Já se comenta, inclusive, a possibilidade destes governantes exigirem a elevação da alíquota da CPMF a 0,38%, tal qual no passado, permitindo 0,18 ponto percentual a ser repartido entre ambos. Têm-se aqui os governos regionais brigando por partilhas da CPMF, lembrando que a presidente havia prometido direcionar parte destes recursos para as áreas de saúde e educação.

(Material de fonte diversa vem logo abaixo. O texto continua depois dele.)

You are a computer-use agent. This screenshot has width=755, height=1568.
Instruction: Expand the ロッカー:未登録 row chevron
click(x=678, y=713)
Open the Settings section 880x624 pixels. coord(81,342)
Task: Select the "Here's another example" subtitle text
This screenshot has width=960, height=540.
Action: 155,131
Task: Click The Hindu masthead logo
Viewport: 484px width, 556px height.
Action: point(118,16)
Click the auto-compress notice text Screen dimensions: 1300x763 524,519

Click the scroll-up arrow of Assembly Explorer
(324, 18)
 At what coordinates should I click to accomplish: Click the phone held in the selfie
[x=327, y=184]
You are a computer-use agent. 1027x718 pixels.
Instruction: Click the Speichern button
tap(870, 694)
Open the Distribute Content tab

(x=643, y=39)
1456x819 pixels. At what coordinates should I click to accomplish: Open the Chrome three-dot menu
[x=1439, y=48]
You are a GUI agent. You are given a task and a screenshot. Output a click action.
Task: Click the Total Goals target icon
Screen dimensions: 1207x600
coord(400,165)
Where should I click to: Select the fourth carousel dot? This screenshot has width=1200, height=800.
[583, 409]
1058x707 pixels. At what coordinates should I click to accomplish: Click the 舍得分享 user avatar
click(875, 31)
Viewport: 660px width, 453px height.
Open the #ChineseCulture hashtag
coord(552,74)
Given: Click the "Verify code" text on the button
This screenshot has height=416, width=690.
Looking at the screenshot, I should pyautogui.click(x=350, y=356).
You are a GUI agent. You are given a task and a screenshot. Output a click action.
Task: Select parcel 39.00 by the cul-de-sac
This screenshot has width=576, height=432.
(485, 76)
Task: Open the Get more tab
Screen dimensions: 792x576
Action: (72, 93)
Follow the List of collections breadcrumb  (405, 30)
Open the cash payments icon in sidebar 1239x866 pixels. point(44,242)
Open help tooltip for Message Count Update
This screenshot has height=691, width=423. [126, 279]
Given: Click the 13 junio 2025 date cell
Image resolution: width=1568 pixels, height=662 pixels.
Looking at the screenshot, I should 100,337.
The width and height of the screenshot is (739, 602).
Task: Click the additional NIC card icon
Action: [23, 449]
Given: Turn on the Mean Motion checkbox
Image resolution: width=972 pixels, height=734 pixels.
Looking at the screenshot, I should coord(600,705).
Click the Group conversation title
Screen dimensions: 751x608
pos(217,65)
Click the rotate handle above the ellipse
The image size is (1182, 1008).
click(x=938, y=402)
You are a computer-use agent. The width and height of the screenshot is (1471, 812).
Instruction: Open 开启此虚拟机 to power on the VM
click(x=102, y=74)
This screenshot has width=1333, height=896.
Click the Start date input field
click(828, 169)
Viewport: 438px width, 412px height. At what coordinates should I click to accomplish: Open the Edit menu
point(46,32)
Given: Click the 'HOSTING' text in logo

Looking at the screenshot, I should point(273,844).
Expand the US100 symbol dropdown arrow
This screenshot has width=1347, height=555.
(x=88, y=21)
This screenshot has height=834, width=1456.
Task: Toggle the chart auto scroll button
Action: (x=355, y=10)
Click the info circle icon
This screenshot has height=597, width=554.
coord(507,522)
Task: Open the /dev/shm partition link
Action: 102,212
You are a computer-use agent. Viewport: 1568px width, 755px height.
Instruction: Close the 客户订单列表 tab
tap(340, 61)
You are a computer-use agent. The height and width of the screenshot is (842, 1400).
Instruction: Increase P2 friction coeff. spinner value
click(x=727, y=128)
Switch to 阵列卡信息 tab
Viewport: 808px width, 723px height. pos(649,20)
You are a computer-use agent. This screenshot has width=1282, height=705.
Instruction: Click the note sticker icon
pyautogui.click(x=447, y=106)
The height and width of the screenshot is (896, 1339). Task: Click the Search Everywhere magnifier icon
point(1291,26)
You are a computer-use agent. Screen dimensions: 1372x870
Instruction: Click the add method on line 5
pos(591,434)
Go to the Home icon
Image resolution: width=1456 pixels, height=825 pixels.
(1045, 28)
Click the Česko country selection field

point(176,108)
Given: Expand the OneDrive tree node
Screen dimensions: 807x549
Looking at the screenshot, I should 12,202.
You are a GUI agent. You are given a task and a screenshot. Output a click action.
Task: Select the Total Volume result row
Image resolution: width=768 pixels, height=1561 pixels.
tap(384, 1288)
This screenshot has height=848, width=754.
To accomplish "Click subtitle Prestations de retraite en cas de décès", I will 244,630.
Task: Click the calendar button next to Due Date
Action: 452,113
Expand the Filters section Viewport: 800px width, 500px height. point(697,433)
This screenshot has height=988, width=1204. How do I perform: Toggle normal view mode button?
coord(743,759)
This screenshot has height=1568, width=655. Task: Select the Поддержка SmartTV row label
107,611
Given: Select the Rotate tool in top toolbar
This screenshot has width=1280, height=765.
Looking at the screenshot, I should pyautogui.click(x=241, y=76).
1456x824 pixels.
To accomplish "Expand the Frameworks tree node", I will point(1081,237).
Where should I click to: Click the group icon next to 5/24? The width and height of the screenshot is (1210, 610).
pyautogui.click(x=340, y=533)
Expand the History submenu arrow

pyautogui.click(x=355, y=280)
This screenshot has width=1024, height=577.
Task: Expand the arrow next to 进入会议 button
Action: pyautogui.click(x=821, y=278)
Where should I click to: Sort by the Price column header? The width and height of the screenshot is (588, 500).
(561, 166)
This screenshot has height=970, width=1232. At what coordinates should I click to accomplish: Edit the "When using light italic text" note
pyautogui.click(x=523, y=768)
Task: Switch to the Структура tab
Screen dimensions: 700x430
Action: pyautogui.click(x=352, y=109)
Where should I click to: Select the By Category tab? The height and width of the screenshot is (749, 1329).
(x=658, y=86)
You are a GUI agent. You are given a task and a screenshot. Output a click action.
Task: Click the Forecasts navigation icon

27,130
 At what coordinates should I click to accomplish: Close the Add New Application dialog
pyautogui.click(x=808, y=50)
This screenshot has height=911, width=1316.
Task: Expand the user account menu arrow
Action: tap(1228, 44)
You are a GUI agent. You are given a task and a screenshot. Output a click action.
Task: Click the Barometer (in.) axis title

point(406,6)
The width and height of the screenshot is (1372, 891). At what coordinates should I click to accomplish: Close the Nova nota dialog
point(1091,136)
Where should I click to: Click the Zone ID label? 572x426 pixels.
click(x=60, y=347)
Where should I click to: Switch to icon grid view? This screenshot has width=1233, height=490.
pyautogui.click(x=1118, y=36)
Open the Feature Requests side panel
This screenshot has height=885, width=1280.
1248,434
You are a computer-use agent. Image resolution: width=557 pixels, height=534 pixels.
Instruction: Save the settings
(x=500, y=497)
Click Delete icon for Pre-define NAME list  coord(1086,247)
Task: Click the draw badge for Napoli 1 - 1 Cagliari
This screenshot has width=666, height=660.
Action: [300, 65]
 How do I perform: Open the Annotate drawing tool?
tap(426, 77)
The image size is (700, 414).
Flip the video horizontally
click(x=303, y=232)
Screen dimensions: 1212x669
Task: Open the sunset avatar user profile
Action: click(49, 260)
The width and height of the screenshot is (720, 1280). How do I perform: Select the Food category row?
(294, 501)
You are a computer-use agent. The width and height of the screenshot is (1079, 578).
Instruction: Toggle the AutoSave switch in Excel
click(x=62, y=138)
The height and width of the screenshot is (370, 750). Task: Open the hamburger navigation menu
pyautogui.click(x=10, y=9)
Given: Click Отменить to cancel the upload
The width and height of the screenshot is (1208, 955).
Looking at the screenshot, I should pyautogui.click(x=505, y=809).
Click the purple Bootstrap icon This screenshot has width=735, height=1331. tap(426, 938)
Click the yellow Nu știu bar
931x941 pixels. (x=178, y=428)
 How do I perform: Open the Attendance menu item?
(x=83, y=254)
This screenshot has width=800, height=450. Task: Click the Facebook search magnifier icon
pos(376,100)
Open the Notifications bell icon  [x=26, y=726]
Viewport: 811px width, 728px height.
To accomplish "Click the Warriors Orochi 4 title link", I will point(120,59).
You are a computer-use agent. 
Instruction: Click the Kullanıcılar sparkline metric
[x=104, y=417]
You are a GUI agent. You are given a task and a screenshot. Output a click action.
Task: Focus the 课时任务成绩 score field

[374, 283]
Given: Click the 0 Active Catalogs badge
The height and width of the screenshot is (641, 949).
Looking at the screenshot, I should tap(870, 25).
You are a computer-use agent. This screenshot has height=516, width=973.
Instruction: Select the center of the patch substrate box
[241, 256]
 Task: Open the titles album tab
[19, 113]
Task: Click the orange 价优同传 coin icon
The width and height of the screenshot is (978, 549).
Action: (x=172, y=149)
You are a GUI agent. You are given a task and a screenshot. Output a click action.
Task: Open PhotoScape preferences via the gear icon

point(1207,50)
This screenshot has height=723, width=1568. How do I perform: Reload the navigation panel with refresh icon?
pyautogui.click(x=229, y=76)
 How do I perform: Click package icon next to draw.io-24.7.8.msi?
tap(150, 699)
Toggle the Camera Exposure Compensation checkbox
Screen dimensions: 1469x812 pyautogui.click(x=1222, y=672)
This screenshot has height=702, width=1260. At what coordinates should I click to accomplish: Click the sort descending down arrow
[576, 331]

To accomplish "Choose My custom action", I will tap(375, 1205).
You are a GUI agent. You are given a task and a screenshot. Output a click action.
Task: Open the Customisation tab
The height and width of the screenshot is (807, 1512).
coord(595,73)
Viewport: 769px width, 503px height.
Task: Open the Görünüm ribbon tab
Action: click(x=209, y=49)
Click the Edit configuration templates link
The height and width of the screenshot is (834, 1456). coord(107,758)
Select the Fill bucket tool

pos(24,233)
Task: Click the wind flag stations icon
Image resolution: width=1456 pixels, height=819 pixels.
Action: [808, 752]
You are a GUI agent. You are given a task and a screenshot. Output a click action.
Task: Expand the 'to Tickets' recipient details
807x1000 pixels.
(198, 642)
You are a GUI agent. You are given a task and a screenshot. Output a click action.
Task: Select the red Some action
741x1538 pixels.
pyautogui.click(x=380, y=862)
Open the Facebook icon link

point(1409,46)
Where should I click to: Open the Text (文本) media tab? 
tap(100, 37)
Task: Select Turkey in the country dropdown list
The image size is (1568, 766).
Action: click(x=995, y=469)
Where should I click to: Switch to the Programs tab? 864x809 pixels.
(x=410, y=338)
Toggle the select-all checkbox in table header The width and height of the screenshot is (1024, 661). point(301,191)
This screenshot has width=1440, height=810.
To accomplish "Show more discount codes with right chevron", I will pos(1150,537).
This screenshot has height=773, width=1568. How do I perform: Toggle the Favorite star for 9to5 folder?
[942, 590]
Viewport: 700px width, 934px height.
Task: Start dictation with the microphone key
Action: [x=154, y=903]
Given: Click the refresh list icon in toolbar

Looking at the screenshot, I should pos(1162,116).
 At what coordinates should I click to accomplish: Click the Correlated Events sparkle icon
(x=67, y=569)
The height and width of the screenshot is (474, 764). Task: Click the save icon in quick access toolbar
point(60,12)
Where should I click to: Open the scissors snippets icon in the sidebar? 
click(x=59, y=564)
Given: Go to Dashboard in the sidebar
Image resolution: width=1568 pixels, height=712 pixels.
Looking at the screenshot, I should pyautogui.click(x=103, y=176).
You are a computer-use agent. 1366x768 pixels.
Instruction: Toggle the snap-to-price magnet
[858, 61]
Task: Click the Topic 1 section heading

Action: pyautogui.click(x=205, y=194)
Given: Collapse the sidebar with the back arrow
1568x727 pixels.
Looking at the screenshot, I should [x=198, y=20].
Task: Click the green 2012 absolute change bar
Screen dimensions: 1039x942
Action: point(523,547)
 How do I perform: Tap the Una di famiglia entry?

E as reformas?– Observamos, no entanto, que todo este evoluir do ajuste fiscal não contempla medidas mais estruturantes, voltadas ao longo prazo. Boa parte do que foi amarrado até aqui diz respeito ao que Levy chama de “ponte fiscal”. Ou seja, uma melhoria fiscal que permitiria o desanuviamento do ambiente de negócios, com a confiança retornando, assim como a retomada das atividades, as transações se intensificando, aumentando a geração de empregos e novos investimentos.
Neste contexto, o ajuste fiscal evoluindo reduziria as pressões sobre a política monetária, abrindo espaço para o juro ser reduzido ao longo de 2016, assim como a inflação cedendo e o consumo retomando. Esta, aliás, era a estratégia da equipe econômica no início de 2015. Dar uma avançada na área fiscal, sanear as contas, limpar as barbeiragens (pedaladas), para desanuviar o ambiente de crise, reduzindo a volatilidade nos mercados de ativos, assim como estabilizando a taxa de câmbio e, por fim, a inflação.
Superada esta fase, seriam recolocadas em pauta a agenda de reformas estruturais, começando pela da Previdência, passando pela Tributária, pela Trabalhista, pela reforma do Estado, só para ficarmos nas mais urgentes. Até tivemos algumas discussões recentes, como a readequação de alguns direitos trabalhistas e previdenciários, o fim do “fator previdenciário”, a criação do “vetor 85/95”, etc. No front tributário, lembraríamos da reforma do ICMS, em debate, mas parada pelo impasse na compensação aos governos regionais. Todas estas medidas, todos estes movimentos até aqui, no entanto, ainda são insuficientes. Muito ainda precisa ser feito. Poderíamos lembrar do fim da aposentadoria “por tempo de contribuição”, da definição de idade mínima para aposentar, na tributária da necessidade de maior simplificação na malha e na retirada de impostos que afetam a produtividade da economia.
Concluindo, poderíamos resgatar Joaquim Levy, num dos seus embates contra a desconfiança de alguns quadros do PT e outros mais afoitos, dos seus ajustes: ”a segurança fiscal, que diminui os temores das pessoas e dá visibilidade ao futuro, é a base das outras ações para o desenvolvimento”. Por estes dias, Levy, quando indagado se continuaria ou não no governo disse “vamos navegando”. Até quando não se sabe.